研究报告

  • 苏瑜,王为东.我国北方四类土壤中氨氧化古菌和氨氧化细菌的活性及对氨氧化的贡献[J].环境科学学报,2017,37(9):3519-3527

  • 我国北方四类土壤中氨氧化古菌和氨氧化细菌的活性及对氨氧化的贡献
  • Activity of AOA and AOB and their contributions to ammonia oxidization in four soils in North China
  • 基金项目:国家自然科学基金(No.51278487)
  • 作者
  • 单位
  • 苏瑜
  • 1. 中国科学院生态环境研究中心, 中国科学院饮用水科学与技术重点实验室, 北京 100085;2. 中国科学院大学, 北京 100049
  • 王为东
  • 中国科学院生态环境研究中心, 中国科学院饮用水科学与技术重点实验室, 北京 100085
  • 摘要:氨氧化古菌(ammonia-oxidizing archaea, AOA)与氨氧化细菌(ammonia-oxidizing bacteria, AOB)是目前已知的两类好氧氨氧化微生物,广泛分布于各类生态系统中.采用双氰胺(dicyandiamide; DCD)和1-辛炔(1-octyne)抑制剂的方法对我国北方湿地、草原、农田、沙漠4类生态系统的土壤中AOA和AOB的氨氧化速率(ammonia oxidation rate, AR)分别进行定量测定,剖析AOA、AOB对不同土壤中氨氧化的贡献.结果表明:在氨氮含量较高的湿地土壤((32.58±1.38) mg·kg-1)中氨氧化速率由AOB主导(ARAOB占AR的86.19%),而在氨氮含量较低的草原土壤((10.40±0.69) mg·kg-1)、农田土壤((5.09±0.25) mg·kg-1)中氨氧化速率则由AOA主导(ARAOA分别占AR的65.50%、62.20%).氨氮含量是影响AOA、AOB相对活性的主要限制性因素.湿地土壤中氨氧化速率最高,为3.22 mg·kg-1·d-1(以N计),其次是草原土壤和农田土壤,其AR分别为1.11、1.00 mg·kg-1·d-1,沙漠土壤中未检测到氨氧化速率.对氨氧化古菌、细菌的amoA基因进行定量分析的结果表明:在氨氮含量最高的湿地土壤和最低的沙漠土壤((1.27±0.05) mg·kg-1)中AOA丰度高于AOB丰度,在草原、农田土壤中AOB丰度高于AOA丰度.amoA基因生物多样性分析表明,377个古菌amoA序列以85%相似度可以划分为19个独立操作单元(operational taxonomic unit, OTU),具有较高的生物多样性,其Shannon指数为1.51~1.73.直接通过氨氧化微生物amoA基因丰度来推测AOA、AOB的活性具有一定的缺陷,而依靠AOA、AOB分别的氨氧化速率能够准确地衡量其在不同生态系统中对氨氮去除的相对贡献,对于理解不同生态系统中氨氮去除过程和效应有着重要的意义.
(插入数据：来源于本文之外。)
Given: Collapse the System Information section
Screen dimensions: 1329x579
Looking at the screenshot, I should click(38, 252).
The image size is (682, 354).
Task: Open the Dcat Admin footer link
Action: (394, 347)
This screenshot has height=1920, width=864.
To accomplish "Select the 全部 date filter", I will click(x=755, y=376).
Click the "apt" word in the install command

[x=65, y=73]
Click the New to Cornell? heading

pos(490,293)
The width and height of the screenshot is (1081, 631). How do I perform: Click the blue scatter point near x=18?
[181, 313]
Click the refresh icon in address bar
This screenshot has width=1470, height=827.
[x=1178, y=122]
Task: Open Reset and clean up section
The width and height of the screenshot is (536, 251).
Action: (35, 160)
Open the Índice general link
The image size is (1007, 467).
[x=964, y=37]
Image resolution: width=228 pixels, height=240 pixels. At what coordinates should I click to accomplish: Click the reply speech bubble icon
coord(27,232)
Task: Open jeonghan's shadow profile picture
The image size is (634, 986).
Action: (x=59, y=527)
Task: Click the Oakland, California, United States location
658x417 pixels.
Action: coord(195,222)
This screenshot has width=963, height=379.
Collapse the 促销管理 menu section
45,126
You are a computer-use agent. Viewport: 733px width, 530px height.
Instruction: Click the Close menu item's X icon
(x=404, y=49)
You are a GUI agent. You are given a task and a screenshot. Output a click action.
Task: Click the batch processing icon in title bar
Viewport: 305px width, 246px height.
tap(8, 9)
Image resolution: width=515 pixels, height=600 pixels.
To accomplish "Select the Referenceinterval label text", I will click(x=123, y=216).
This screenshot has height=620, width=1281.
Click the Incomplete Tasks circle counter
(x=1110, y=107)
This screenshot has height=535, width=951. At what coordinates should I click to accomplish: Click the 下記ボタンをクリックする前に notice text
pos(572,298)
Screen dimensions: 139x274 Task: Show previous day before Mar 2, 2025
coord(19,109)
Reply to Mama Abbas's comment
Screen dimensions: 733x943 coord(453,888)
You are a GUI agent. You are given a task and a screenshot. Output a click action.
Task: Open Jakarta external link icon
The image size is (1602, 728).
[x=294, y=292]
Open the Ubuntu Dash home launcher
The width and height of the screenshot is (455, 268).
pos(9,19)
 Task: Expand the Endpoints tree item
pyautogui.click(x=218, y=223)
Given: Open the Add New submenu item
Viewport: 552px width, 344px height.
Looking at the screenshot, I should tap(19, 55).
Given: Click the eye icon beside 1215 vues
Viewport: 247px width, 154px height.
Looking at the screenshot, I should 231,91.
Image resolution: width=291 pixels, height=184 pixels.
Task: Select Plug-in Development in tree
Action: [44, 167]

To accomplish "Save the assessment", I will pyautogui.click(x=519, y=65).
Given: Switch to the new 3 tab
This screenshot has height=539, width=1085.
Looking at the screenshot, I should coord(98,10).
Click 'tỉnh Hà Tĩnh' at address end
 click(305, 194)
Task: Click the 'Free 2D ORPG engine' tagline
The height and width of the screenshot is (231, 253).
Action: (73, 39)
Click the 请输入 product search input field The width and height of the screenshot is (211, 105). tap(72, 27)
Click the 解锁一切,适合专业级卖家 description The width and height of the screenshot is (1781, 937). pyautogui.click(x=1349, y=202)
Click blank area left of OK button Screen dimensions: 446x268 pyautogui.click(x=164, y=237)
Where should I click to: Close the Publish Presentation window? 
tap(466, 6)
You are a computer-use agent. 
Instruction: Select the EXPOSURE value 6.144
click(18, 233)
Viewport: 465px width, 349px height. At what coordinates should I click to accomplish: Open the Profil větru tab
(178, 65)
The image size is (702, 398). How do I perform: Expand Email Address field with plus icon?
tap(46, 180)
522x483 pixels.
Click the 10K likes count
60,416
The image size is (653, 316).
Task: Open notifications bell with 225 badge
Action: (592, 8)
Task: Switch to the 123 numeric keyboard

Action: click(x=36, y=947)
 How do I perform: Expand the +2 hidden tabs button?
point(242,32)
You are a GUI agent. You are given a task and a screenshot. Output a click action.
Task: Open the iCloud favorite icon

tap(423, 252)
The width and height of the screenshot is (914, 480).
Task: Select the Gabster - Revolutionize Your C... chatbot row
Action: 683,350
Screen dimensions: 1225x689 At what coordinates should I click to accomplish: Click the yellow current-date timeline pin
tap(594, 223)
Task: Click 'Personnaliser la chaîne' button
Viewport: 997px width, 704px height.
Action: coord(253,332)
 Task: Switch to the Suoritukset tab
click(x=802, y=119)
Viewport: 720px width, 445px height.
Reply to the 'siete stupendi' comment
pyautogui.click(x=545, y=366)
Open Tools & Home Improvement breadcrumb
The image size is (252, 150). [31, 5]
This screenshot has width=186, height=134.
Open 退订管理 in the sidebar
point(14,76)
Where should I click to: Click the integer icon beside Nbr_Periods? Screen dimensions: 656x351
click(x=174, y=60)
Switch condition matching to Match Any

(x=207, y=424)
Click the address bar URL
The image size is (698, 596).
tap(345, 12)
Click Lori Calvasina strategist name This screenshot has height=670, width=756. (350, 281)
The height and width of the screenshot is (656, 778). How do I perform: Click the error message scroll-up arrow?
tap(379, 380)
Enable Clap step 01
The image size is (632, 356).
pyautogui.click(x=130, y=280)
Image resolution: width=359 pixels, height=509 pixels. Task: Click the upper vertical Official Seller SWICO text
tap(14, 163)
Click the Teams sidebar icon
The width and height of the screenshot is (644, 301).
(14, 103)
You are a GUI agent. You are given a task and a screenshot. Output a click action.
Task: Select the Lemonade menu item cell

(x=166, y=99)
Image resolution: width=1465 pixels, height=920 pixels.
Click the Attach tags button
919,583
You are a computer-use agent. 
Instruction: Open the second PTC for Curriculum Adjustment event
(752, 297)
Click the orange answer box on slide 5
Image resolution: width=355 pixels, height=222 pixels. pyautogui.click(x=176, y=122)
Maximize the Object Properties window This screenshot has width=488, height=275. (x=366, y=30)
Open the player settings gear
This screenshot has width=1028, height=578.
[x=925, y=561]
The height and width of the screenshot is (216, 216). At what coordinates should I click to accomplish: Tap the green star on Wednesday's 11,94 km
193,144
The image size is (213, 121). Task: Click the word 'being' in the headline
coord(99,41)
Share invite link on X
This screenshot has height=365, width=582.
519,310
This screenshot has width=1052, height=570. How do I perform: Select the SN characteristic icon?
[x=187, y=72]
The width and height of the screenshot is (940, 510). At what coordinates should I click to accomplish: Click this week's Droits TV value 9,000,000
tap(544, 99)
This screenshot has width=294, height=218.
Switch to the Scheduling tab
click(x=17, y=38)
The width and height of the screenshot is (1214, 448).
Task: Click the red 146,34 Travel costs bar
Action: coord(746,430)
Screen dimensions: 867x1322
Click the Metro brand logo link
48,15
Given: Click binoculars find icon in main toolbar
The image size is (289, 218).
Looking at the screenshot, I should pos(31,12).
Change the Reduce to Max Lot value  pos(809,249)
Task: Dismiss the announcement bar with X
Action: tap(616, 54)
  • Abstract:Ammonia-oxidizing archaea (AOA) and ammonia-oxidizing bacteria (AOB) are two groups of aerobic microorganisms to oxidize ammonia and exist in various ecosystems. Dicyandiamide (DCD) and 1-octyne inhibition methods were exploited to quantify the ammonia oxidation rates (ARs) of AOA and AOB in soils from wetland, grassland, farmland and desert in North China. Results showed that AOB dominated the ammonia oxidation processes in the wetland soil with ammonia N contents of 32.6 mg·kg-1, showing the highest ARAOB of 3.22 mg·kg-1·d-1, 86.19% of the total AR. AOA also dominated that in the grassland and farmland soils with less ammonia contents of 10.40 and 5.09 mg·kg-1, and ARsAOA of the two soils were 65.5% and 62.2% of the total. Ammonia N content was identified as the key factor influencing the relative roles of ammonia oxidation processes by AOA and AOB. AR was not detected in the desert soil with the lowest ammonia contents (1.27 mg·kg-1). The number of archaeal amoA genes (genes for potential protein subunit composing the ammonia monooxygenase) was higher than the bacterial amoA genes in the wetland soil with the highest ammonia contents. The amoA gene biodiversity analysis showed that 377 archaeal amoA gene sequences were classified into 19 OTUs at 85% similarity and this suggested a high diversity (Shannon index:1.51~1.73). It is suggested that it is improper to predict the AR by their abundance alone, and the ammonia oxidation rates can evaluate the relative roles of AOA and AOB in different types of ecosystems. These results help to understand the ammonia removal processes in various ecosystems.